▶ WHAT YOU WILL DO:
Only the lines below from the one containing "Task: Go to the About tab" to the one containing "Move the selected" should be repeated, both included and unchanged.

*** Block opens ***

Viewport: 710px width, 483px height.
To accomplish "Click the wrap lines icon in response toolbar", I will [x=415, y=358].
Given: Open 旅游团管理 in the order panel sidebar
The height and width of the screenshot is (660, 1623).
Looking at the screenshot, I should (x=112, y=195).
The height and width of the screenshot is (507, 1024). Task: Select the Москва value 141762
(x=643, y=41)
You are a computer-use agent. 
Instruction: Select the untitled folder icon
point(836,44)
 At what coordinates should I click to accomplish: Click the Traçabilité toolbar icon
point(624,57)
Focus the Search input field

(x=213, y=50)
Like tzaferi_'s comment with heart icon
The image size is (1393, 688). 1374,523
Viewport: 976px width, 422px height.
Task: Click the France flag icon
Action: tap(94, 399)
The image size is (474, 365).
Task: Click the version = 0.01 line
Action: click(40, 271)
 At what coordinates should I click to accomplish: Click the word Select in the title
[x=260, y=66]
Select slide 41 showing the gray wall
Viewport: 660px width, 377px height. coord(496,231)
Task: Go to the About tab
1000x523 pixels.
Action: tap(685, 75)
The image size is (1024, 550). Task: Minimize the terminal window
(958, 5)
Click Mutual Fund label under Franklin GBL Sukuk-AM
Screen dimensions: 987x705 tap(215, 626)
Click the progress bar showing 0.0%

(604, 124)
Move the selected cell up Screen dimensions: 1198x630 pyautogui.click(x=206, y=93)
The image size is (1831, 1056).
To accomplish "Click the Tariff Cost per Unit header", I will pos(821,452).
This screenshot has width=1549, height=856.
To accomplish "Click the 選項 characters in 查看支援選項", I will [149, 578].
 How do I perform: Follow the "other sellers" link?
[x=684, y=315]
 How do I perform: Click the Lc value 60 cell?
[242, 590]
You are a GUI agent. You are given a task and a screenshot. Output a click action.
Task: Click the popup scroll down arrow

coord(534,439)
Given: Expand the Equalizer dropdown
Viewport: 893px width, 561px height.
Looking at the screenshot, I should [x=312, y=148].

*** Block closes ***

▶ REPLY:
Task: Go to the About tab
1000x523 pixels.
Action: tap(685, 75)
The image size is (1024, 550). Task: Minimize the terminal window
(958, 5)
Click Mutual Fund label under Franklin GBL Sukuk-AM
Screen dimensions: 987x705 tap(215, 626)
Click the progress bar showing 0.0%

(604, 124)
Move the selected cell up Screen dimensions: 1198x630 pyautogui.click(x=206, y=93)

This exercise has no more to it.